PROBLEM DESCRIPTION ▸ Below are some records; copy each line in them that contains "computer".

SUPPLIED DATA ▸
++++++++++++++++++++

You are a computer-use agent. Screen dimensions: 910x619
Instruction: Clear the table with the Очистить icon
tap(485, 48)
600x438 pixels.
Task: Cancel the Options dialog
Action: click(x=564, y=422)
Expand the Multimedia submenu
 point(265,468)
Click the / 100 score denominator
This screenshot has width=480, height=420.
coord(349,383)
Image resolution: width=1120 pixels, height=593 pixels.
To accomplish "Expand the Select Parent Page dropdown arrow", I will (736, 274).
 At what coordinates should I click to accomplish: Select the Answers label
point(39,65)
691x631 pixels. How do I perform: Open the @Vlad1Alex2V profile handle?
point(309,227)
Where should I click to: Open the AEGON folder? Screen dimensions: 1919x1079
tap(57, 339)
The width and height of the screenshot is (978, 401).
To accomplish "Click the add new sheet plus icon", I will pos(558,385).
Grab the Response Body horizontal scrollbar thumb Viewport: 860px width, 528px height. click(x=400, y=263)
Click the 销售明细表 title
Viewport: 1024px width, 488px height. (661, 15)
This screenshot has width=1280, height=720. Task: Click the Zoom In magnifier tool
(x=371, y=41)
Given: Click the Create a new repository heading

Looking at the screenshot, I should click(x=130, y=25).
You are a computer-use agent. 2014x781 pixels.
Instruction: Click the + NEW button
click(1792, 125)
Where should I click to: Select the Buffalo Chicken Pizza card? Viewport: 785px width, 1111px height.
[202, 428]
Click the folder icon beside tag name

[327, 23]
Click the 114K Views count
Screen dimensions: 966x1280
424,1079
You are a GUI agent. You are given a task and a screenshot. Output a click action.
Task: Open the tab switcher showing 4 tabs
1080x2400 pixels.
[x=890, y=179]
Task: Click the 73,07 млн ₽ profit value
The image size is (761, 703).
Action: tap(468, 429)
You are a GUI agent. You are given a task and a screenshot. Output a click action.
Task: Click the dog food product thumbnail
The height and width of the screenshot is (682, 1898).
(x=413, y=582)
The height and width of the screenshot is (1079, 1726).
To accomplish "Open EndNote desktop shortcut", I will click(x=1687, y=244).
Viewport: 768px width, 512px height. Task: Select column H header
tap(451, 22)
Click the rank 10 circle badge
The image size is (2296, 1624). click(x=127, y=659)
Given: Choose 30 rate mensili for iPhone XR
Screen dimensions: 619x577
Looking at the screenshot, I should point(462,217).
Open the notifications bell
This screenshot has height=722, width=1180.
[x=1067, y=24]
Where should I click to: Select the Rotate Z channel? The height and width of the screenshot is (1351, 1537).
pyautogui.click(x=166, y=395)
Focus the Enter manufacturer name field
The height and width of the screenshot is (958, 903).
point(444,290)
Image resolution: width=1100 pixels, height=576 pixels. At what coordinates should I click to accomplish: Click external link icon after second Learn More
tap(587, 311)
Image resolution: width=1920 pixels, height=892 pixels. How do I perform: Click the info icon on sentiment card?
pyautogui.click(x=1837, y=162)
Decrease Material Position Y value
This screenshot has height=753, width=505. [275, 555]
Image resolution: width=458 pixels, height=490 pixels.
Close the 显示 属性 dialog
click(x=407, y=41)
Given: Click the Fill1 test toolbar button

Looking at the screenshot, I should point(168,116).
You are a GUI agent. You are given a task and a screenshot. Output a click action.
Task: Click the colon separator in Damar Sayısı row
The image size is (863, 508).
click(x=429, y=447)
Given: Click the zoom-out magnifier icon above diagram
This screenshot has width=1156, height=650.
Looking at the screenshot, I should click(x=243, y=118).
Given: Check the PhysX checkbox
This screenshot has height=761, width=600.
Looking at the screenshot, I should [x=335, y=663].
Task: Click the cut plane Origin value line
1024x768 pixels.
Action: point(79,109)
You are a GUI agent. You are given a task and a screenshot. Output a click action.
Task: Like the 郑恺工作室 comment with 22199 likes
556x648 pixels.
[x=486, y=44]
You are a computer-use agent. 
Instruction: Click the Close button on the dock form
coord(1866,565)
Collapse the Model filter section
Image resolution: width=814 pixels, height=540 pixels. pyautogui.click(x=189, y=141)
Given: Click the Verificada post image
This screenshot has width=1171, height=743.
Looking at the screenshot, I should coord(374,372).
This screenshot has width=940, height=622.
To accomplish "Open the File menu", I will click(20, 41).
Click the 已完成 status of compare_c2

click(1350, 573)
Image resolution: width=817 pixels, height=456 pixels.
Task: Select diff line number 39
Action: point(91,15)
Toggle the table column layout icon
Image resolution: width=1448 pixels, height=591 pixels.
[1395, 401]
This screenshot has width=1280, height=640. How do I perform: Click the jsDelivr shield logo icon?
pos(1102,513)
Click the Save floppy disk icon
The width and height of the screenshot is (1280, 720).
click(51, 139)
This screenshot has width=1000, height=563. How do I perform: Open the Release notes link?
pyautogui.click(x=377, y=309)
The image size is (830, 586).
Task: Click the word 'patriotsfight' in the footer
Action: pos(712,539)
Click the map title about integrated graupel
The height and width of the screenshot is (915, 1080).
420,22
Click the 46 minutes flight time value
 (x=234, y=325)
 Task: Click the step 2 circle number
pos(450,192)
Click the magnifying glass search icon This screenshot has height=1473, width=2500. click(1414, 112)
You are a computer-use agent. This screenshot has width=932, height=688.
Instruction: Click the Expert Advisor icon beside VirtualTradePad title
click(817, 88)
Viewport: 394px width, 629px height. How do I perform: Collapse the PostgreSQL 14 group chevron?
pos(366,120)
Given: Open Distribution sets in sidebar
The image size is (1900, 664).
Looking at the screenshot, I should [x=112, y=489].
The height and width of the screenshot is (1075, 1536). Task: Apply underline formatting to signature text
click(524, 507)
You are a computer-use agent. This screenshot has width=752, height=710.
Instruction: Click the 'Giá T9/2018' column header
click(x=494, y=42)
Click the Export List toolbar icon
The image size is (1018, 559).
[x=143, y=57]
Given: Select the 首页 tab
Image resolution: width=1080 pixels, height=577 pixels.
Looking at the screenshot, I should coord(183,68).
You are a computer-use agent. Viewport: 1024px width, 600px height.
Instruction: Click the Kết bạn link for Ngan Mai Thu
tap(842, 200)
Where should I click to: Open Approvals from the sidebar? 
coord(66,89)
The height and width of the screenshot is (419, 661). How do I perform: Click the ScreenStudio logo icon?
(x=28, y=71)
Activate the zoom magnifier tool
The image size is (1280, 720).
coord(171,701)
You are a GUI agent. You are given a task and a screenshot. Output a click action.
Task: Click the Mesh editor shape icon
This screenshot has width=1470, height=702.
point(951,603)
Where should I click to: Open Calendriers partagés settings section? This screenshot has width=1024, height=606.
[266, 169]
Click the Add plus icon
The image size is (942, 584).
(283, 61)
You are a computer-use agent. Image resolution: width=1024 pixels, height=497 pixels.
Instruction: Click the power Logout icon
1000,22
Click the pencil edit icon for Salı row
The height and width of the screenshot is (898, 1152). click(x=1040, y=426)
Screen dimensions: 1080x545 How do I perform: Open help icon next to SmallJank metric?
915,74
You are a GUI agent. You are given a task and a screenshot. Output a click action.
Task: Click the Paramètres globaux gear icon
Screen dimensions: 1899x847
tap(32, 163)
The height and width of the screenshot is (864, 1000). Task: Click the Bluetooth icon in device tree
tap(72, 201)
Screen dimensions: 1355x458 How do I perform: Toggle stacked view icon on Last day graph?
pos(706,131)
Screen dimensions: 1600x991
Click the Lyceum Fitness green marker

++++++++++++++++++++

WRITTEN ANSWER ▸
You are a computer-use agent. Screen dimensions: 910x619
You are a computer-use agent. 2014x781 pixels.
You are a computer-use agent. 
You are a computer-use agent. This screenshot has width=932, height=688.
You are a computer-use agent. This screenshot has width=752, height=710.
You are a computer-use agent. Viewport: 1024px width, 600px height.
You are a computer-use agent. Image resolution: width=1024 pixels, height=497 pixels.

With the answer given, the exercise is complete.